- [Provided data]:

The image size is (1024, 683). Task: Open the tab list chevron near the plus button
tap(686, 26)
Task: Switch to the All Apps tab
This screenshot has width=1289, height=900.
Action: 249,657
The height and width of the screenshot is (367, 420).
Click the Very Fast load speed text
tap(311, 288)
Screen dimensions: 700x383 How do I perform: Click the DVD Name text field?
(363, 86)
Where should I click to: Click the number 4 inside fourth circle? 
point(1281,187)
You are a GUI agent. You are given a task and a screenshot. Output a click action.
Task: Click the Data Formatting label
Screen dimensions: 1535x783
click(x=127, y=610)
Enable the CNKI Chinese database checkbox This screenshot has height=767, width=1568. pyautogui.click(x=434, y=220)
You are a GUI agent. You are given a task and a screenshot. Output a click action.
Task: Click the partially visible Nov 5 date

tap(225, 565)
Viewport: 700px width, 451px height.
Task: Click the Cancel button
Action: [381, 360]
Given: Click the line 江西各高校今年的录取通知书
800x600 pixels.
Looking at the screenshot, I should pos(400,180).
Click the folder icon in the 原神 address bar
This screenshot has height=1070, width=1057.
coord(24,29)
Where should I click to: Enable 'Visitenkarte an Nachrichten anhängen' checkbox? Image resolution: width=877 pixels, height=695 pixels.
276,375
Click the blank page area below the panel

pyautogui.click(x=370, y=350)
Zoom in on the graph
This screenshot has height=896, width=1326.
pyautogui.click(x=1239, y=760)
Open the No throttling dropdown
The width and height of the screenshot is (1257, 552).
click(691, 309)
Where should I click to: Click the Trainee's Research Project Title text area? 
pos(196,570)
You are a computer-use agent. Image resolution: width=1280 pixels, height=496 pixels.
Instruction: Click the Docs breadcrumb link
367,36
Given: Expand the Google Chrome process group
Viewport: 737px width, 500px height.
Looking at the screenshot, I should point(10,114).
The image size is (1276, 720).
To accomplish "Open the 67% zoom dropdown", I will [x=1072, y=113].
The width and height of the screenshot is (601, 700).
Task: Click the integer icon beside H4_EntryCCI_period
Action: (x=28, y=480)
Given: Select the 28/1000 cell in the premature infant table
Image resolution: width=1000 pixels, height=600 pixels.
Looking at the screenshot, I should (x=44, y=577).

- [Exercise]: Please reproduce the entire listing. Keep it identical.

- [Problem solution]:
The image size is (1024, 683). Task: Open the tab list chevron near the plus button
tap(686, 26)
Task: Switch to the All Apps tab
This screenshot has width=1289, height=900.
Action: 249,657
The height and width of the screenshot is (367, 420).
Click the Very Fast load speed text
tap(311, 288)
Screen dimensions: 700x383 How do I perform: Click the DVD Name text field?
(363, 86)
Where should I click to: Click the number 4 inside fourth circle? 
point(1281,187)
You are a GUI agent. You are given a task and a screenshot. Output a click action.
Task: Click the Data Formatting label
Screen dimensions: 1535x783
click(x=127, y=610)
Enable the CNKI Chinese database checkbox This screenshot has height=767, width=1568. pyautogui.click(x=434, y=220)
You are a GUI agent. You are given a task and a screenshot. Output a click action.
Task: Click the partially visible Nov 5 date

tap(225, 565)
Viewport: 700px width, 451px height.
Task: Click the Cancel button
Action: [381, 360]
Given: Click the line 江西各高校今年的录取通知书
800x600 pixels.
Looking at the screenshot, I should pos(400,180).
Click the folder icon in the 原神 address bar
This screenshot has height=1070, width=1057.
coord(24,29)
Where should I click to: Enable 'Visitenkarte an Nachrichten anhängen' checkbox? Image resolution: width=877 pixels, height=695 pixels.
276,375
Click the blank page area below the panel

pyautogui.click(x=370, y=350)
Zoom in on the graph
This screenshot has height=896, width=1326.
pyautogui.click(x=1239, y=760)
Open the No throttling dropdown
The width and height of the screenshot is (1257, 552).
click(691, 309)
Where should I click to: Click the Trainee's Research Project Title text area? 
pos(196,570)
You are a computer-use agent. Image resolution: width=1280 pixels, height=496 pixels.
Instruction: Click the Docs breadcrumb link
367,36
Given: Expand the Google Chrome process group
Viewport: 737px width, 500px height.
Looking at the screenshot, I should point(10,114).
The image size is (1276, 720).
To accomplish "Open the 67% zoom dropdown", I will [x=1072, y=113].
The width and height of the screenshot is (601, 700).
Task: Click the integer icon beside H4_EntryCCI_period
Action: (x=28, y=480)
Given: Select the 28/1000 cell in the premature infant table
Image resolution: width=1000 pixels, height=600 pixels.
Looking at the screenshot, I should (x=44, y=577).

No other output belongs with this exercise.